§ **Directions**: Here the requirement is to repeat every record exactly, in full.

§ **Exercise inputs**:
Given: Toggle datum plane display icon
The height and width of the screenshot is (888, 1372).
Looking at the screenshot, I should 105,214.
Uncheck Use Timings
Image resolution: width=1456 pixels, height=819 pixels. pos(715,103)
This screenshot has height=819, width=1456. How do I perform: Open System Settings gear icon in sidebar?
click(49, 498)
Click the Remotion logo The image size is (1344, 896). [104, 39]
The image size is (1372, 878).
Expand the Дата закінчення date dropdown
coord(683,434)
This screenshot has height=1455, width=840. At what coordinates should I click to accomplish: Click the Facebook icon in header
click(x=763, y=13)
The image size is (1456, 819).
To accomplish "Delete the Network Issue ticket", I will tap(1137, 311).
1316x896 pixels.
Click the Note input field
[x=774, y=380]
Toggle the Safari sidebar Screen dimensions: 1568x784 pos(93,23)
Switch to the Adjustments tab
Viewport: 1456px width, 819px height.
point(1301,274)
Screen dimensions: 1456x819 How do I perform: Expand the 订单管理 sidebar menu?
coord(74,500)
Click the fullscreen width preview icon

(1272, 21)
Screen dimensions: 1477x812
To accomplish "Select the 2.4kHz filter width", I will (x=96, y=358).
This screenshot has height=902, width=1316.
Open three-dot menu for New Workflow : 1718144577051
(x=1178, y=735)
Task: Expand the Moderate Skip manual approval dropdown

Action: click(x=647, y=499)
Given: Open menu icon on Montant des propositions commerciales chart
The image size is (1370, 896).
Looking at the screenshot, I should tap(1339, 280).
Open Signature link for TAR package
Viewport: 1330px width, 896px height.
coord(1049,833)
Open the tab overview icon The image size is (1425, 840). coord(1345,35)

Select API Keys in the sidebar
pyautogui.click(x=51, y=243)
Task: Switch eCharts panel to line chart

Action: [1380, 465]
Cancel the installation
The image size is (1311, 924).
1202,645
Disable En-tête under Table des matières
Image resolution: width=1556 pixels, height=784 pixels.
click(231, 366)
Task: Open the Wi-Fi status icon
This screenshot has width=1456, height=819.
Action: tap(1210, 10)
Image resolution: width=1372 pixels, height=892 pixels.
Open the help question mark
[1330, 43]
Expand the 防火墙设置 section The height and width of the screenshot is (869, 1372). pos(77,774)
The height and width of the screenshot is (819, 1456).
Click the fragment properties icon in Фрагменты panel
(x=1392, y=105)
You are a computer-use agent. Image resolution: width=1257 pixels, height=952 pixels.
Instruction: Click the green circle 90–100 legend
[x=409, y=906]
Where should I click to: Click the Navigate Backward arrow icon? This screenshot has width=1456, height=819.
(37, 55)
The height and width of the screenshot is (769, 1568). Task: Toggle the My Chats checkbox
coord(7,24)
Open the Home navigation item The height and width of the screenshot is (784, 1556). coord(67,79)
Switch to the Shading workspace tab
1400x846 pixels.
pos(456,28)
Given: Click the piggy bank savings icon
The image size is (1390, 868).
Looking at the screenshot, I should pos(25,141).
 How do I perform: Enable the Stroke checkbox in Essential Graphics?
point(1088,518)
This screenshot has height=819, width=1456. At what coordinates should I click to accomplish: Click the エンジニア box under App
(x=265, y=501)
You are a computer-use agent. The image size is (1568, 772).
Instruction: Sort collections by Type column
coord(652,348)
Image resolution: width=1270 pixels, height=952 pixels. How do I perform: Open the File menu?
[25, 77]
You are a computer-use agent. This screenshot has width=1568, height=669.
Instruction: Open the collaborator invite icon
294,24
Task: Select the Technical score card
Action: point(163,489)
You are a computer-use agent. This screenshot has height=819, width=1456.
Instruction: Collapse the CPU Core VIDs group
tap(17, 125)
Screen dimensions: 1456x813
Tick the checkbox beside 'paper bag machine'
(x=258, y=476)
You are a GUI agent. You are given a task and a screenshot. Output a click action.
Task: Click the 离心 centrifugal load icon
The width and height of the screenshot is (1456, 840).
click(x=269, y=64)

§ **Problem solution**:
Given: Toggle datum plane display icon
The height and width of the screenshot is (888, 1372).
Looking at the screenshot, I should 105,214.
Uncheck Use Timings
Image resolution: width=1456 pixels, height=819 pixels. pos(715,103)
This screenshot has height=819, width=1456. How do I perform: Open System Settings gear icon in sidebar?
click(49, 498)
Click the Remotion logo The image size is (1344, 896). [104, 39]
The image size is (1372, 878).
Expand the Дата закінчення date dropdown
coord(683,434)
This screenshot has height=1455, width=840. At what coordinates should I click to accomplish: Click the Facebook icon in header
click(x=763, y=13)
The image size is (1456, 819).
To accomplish "Delete the Network Issue ticket", I will tap(1137, 311).
1316x896 pixels.
Click the Note input field
[x=774, y=380]
Toggle the Safari sidebar Screen dimensions: 1568x784 pos(93,23)
Switch to the Adjustments tab
Viewport: 1456px width, 819px height.
point(1301,274)
Screen dimensions: 1456x819 How do I perform: Expand the 订单管理 sidebar menu?
coord(74,500)
Click the fullscreen width preview icon

(1272, 21)
Screen dimensions: 1477x812
To accomplish "Select the 2.4kHz filter width", I will (x=96, y=358).
This screenshot has height=902, width=1316.
Open three-dot menu for New Workflow : 1718144577051
(x=1178, y=735)
Task: Expand the Moderate Skip manual approval dropdown

Action: click(x=647, y=499)
Given: Open menu icon on Montant des propositions commerciales chart
The image size is (1370, 896).
Looking at the screenshot, I should tap(1339, 280).
Open Signature link for TAR package
Viewport: 1330px width, 896px height.
coord(1049,833)
Open the tab overview icon The image size is (1425, 840). coord(1345,35)

Select API Keys in the sidebar
pyautogui.click(x=51, y=243)
Task: Switch eCharts panel to line chart

Action: [1380, 465]
Cancel the installation
The image size is (1311, 924).
1202,645
Disable En-tête under Table des matières
Image resolution: width=1556 pixels, height=784 pixels.
click(231, 366)
Task: Open the Wi-Fi status icon
This screenshot has width=1456, height=819.
Action: tap(1210, 10)
Image resolution: width=1372 pixels, height=892 pixels.
Open the help question mark
[1330, 43]
Expand the 防火墙设置 section The height and width of the screenshot is (869, 1372). pos(77,774)
The height and width of the screenshot is (819, 1456).
Click the fragment properties icon in Фрагменты panel
(x=1392, y=105)
You are a computer-use agent. Image resolution: width=1257 pixels, height=952 pixels.
Instruction: Click the green circle 90–100 legend
[x=409, y=906]
Where should I click to: Click the Navigate Backward arrow icon? This screenshot has width=1456, height=819.
(37, 55)
The height and width of the screenshot is (769, 1568). Task: Toggle the My Chats checkbox
coord(7,24)
Open the Home navigation item The height and width of the screenshot is (784, 1556). coord(67,79)
Switch to the Shading workspace tab
1400x846 pixels.
pos(456,28)
Given: Click the piggy bank savings icon
The image size is (1390, 868).
Looking at the screenshot, I should pos(25,141).
 How do I perform: Enable the Stroke checkbox in Essential Graphics?
point(1088,518)
This screenshot has height=819, width=1456. At what coordinates should I click to accomplish: Click the エンジニア box under App
(x=265, y=501)
You are a computer-use agent. The image size is (1568, 772).
Instruction: Sort collections by Type column
coord(652,348)
Image resolution: width=1270 pixels, height=952 pixels. How do I perform: Open the File menu?
[25, 77]
You are a computer-use agent. This screenshot has width=1568, height=669.
Instruction: Open the collaborator invite icon
294,24
Task: Select the Technical score card
Action: point(163,489)
You are a computer-use agent. This screenshot has height=819, width=1456.
Instruction: Collapse the CPU Core VIDs group
tap(17, 125)
Screen dimensions: 1456x813
Tick the checkbox beside 'paper bag machine'
(x=258, y=476)
You are a GUI agent. You are given a task and a screenshot. Output a click action.
Task: Click the 离心 centrifugal load icon
The width and height of the screenshot is (1456, 840).
click(x=269, y=64)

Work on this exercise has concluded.